Most incidents have taken place in Ukraine’s southern and eastern regions, including in populated areas. Ukrainian forces have also used cluster munitions “at least once” during the conflict, Human Rights Watch said.

What are cluster and thermobaric ‘vacuum’ weapons?

“Russian forces’ repeated use of cluster munitions in populated neighborhoods in Ukraine causes immediate and long-term civilian harm and suffering and needs to stop,” said Mary Wareham, arms advocacy director at Human Rights Watch and author of the report. “Ukraine should also stop using these brutal weapons before more civilians are harmed.”
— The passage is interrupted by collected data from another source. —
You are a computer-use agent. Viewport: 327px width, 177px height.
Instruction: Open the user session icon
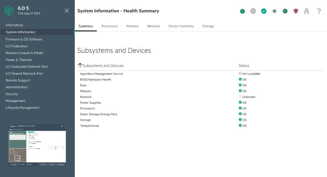(x=306, y=11)
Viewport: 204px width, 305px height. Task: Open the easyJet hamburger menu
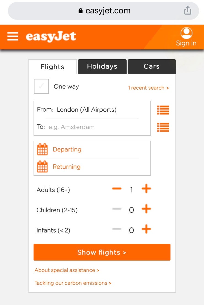(13, 36)
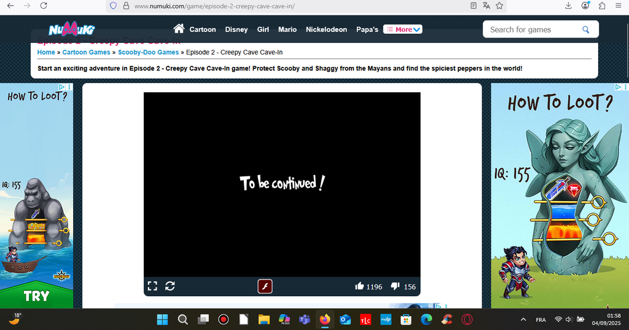The width and height of the screenshot is (629, 330).
Task: Click the fullscreen icon below the game
Action: pos(152,286)
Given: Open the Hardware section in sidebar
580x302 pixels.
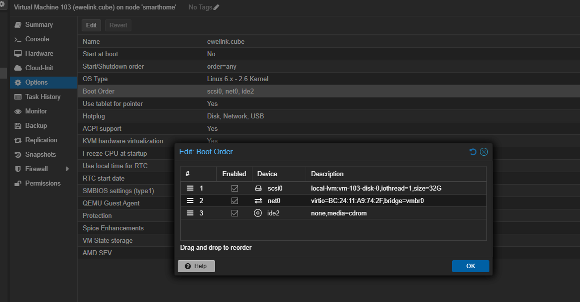Looking at the screenshot, I should pos(39,53).
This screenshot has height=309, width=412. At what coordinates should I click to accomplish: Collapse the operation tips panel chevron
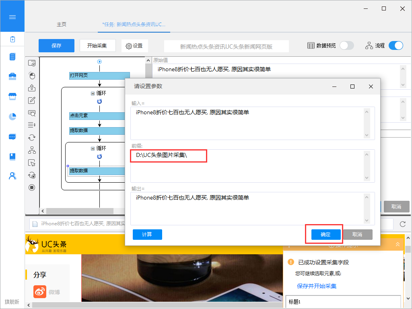pyautogui.click(x=398, y=244)
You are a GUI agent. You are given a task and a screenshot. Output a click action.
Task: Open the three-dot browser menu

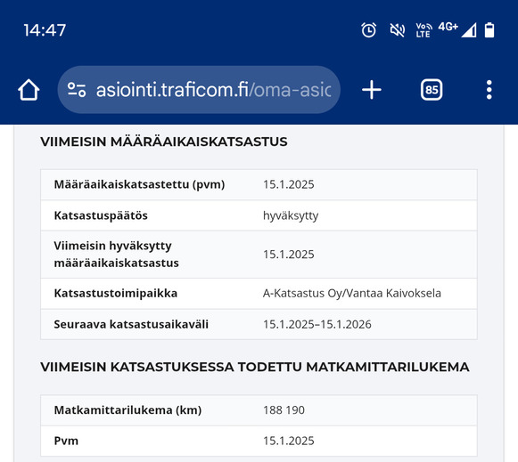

Cluster munitions are banned under the 2008 Convention on Cluster Munitions — but neither Russia nor Ukraine signed on to the treaty.

The bombs are often delivered by much larger missiles, artillery, or aircraft, after which they open midair and scatter dozens or hundreds of smaller bomblets indiscriminately over a wide area. Those bomblets, many of which contain metal fragments, also explode, spraying shrapnel in all directions. Sometimes the smaller submunitions fail to detonate, Human Rights Watch said, “leaving duds that act like landmines, posing a threat to civilians for years or even decades.”

The report cited at least 12 instances where the apparent use of cluster munitions killed or wounded civilians in Ukraine. Among them was one of the war’s deadliest strikes, a Russian missile attack on a busy train station in eastern Ukraine in April. At least 50 people were killed.

Train station strike in eastern Ukraine takes brutal toll on civilians

According to weapons experts, U.S. officials and images from the scene, Russia launched the attack on the railway station in Kramatorsk with a Tochka-U ballistic missile carrying 50 9N24 submunitions.

Witnesses said an initial explosion was followed by four to five blasts they believed were caused by “cluster bombs” that struck outside the building where a large crowd had assembled for an arriving train.

Washington Post reporters in March also saw the remnants of cluster munitions littering fields outside the northern city of Chernihiv.

“I think it was intentional that they hit civilian targets,” Valentyn Osypenko, who suffered leg wounds when three cluster munitions fell in his backyard, said at the time.

“We don’t know what we did to deserve this,” his wife, Svitlana, said.